▶ Try it: Quote only the lines that start at the line with "This screenshot has" and run to the end of the entries; omit the pictures.

Stored data
::::::::::
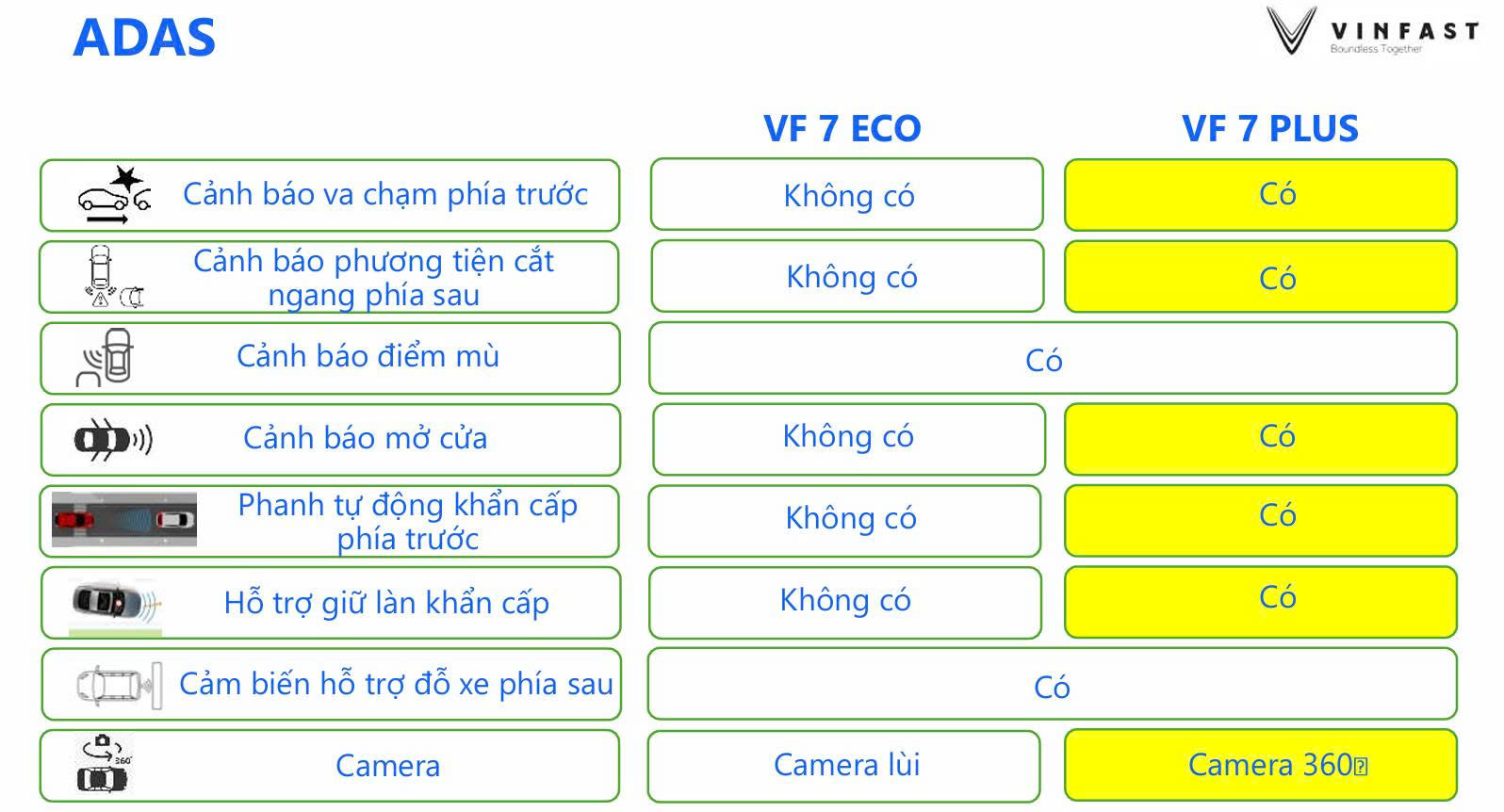
Task: Click the 360 camera icon
Action: pos(103,765)
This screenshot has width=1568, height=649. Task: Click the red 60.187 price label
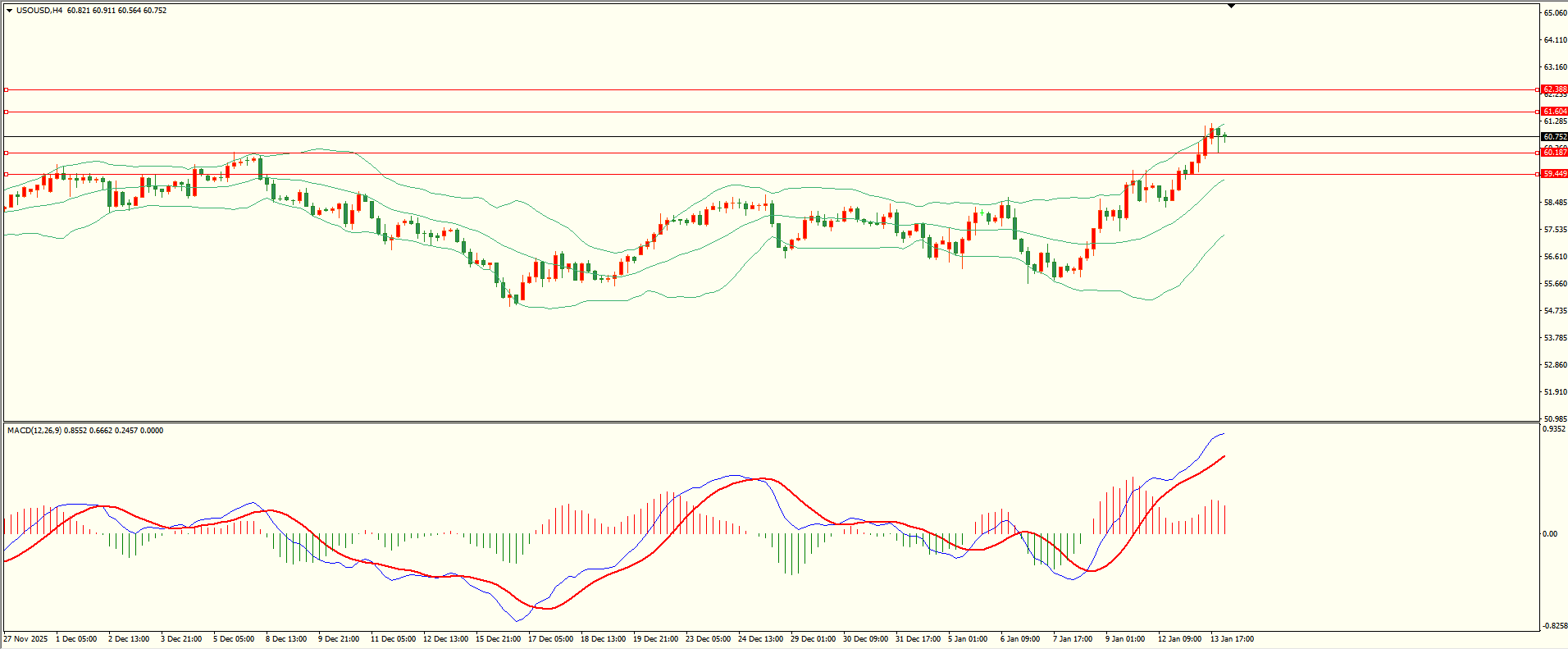pos(1554,153)
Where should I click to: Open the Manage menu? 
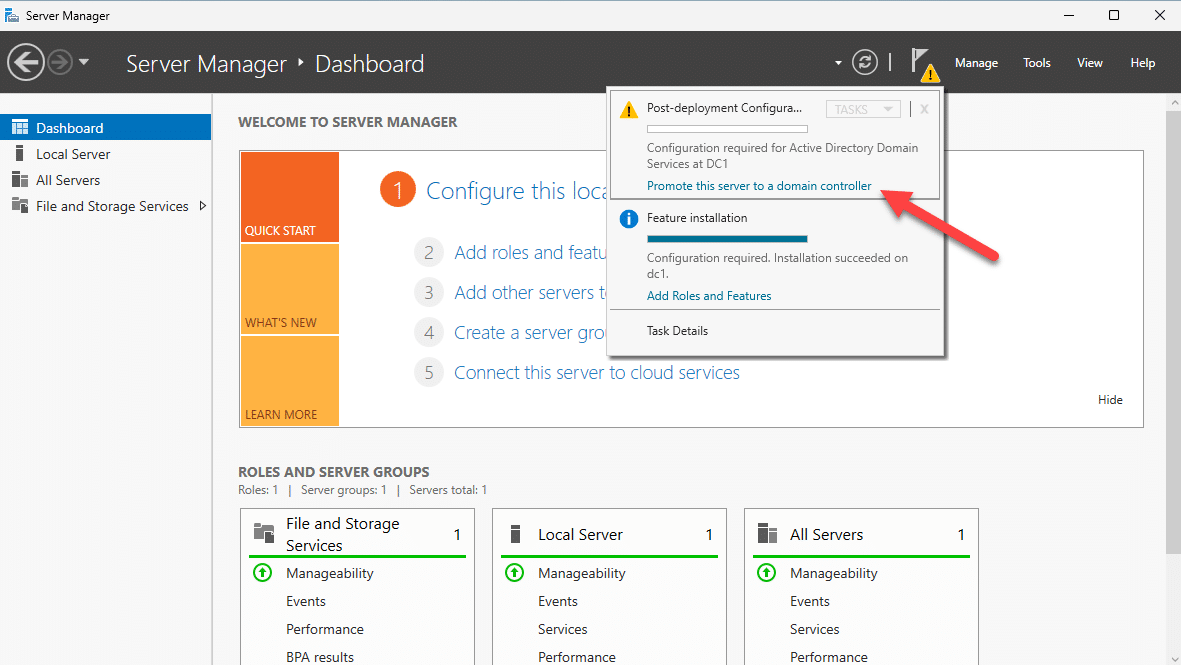tap(976, 62)
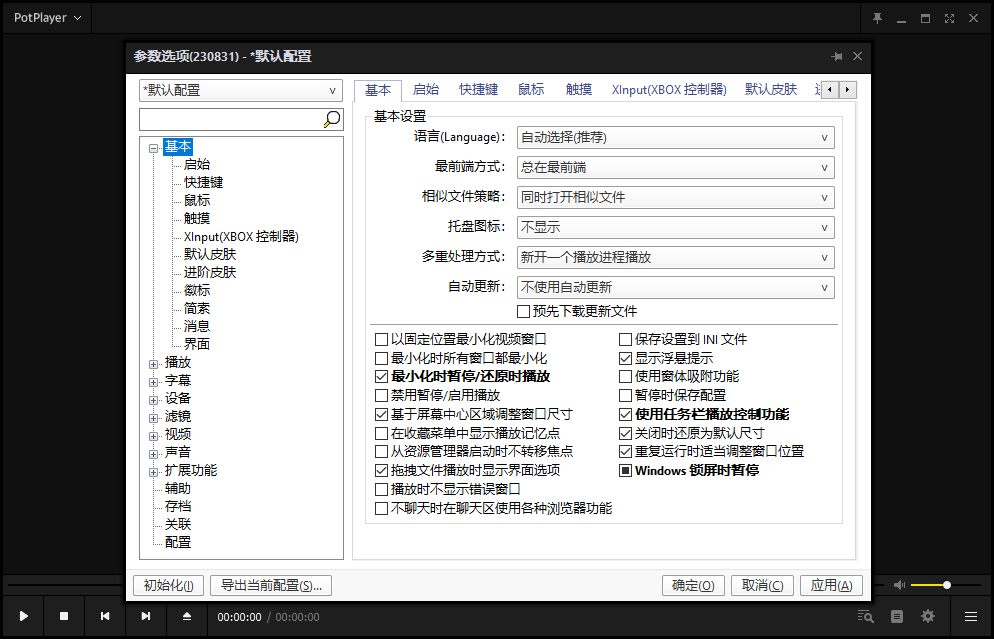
::::::::::
▶ Expected answer:
This screenshot has width=1568, height=649. Task: Click the red 60.187 price label
pos(1554,153)
Where should I click to: Open the Manage menu? 
tap(976, 62)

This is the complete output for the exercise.